Figure 2: Geometric Structure Analysis Confirms Cluster Separation
Multi-panel geometric analysis: (A) PCA variance explained plot shows PC1 accounts for 48.5% of variance, with PC2 (27.7%) and PC3 (14.3%) also substantial. (B) Scatter plot of first two principal components spatially separates the three clusters, with medical vectors loading positive on PC1, persona vectors loading negative, and finance/sports near origin. (C) PCA loadings heatmap shows finance (-0.019) and sports (+0.008) have opposite signs on PC1 despite high similarity, confirming PC1 separates clusters rather than encoding shared structure. (D) Hierarchical clustering dendrogram shows three groups merging only at distance >0.80. (E) Multidimensional scaling (MDS) 2D embedding visually confirms spatial separation: medical and persona clusters occupy opposite regions with finance/sports between.
Figure 3: Cross-Laboratory Steering Effectivenes Asymmetry
(A) Bar chart showing average similarity to base model by research group.

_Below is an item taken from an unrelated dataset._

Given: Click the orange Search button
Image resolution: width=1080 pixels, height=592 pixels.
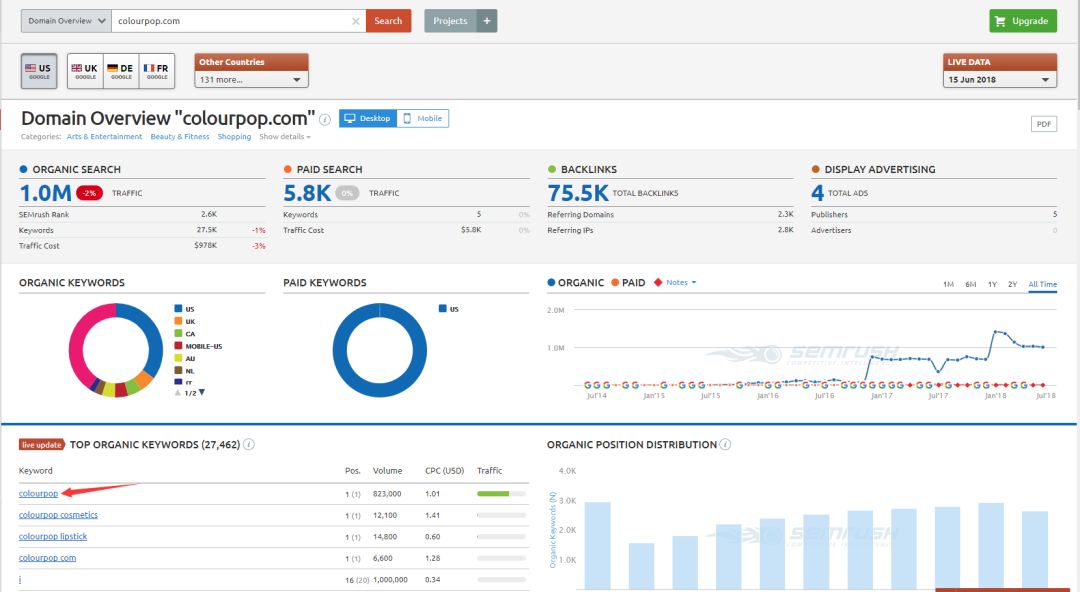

ModelOrganismsForEM models show high similarity to base (0.61), Hunter models show low similarity (0.15), and andyrdt replication shows moderate similarity (0.41). This suggests different training procedures produce different degrees of representational shift from the base model. (B) Layer-wise similarity traces show ModelOrganismsForEM vectors maintain moderate-to-high base similarity across all layers, while Hunter vectors show consistently low similarity, indicating more fundamental representational changes. The divergence begins early (layer 5-10) and persists, suggesting persona-based training affects representations throughout the network.

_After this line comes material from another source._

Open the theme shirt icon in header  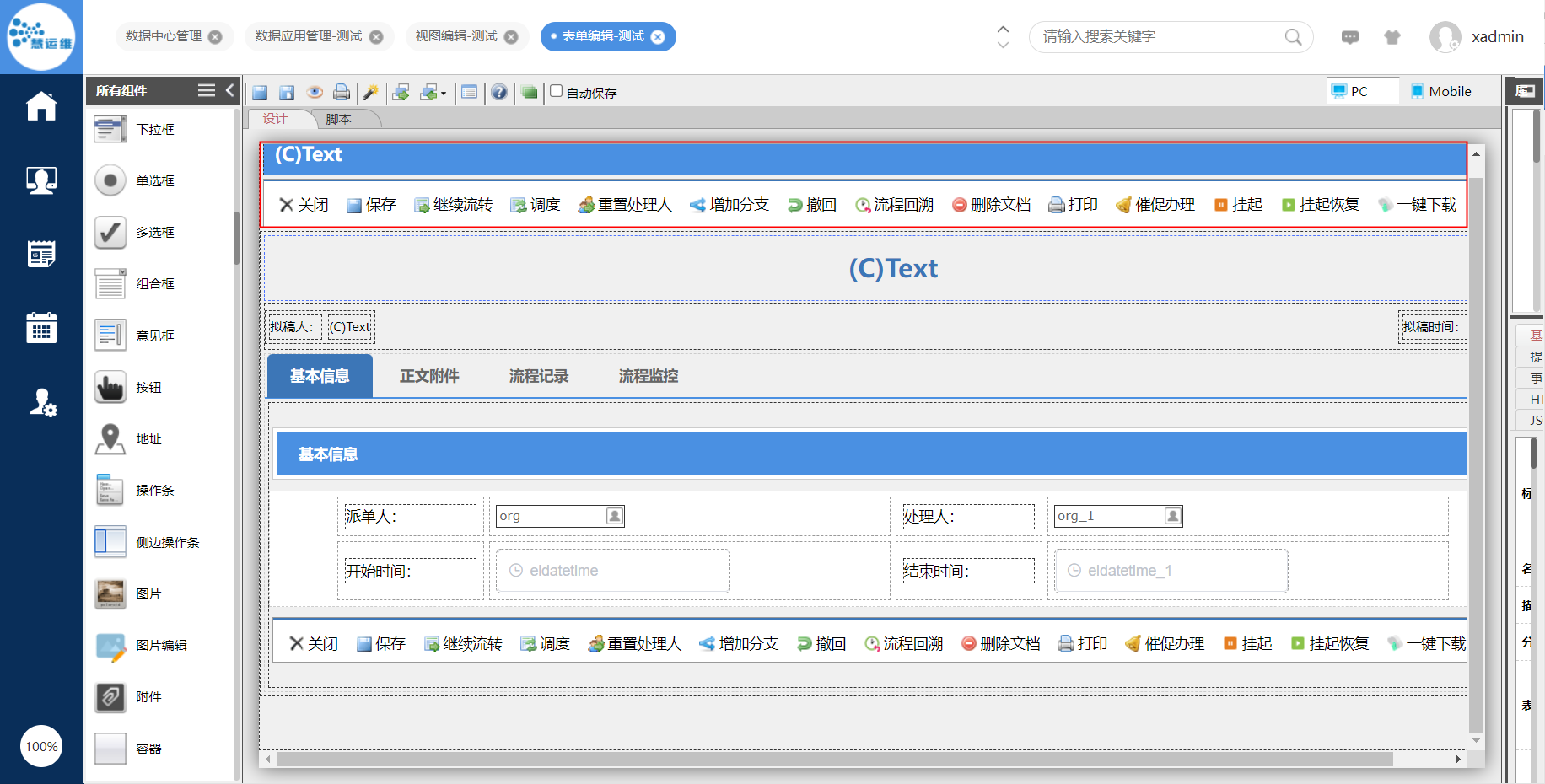pyautogui.click(x=1392, y=37)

Figure 4: Dose-Response Curves Demonstrate Functional Effects
Steering strength vs. misalignment score for each vector type. Each panel shows how different cross-applied steering vectors affect model behavior: (A) Finance vector effects on finance task (strong self-effect) vs. cross-task effects (weaker). (B) Medical vector shows strong negative effects on medical task and medical_replication but minimal cross-effects on other tasks. (C) Medical_replication shows similar pattern, confirming reproducibility. (D) Profanity vector demonstrates asymmetric transfer: moderate effects across multiple tasks including finance (supporting 57-64% transfer rate). (E) Sports vector shows moderate self-effect and some cross-transfer to finance. These dose-response patterns visually demonstrate the asymmetric transfer findings: Hunter vectors (profanity, malicious) affect ModelOrganismsForEM tasks more than vice versa, despite geometric orthogonality of the vectors themselves.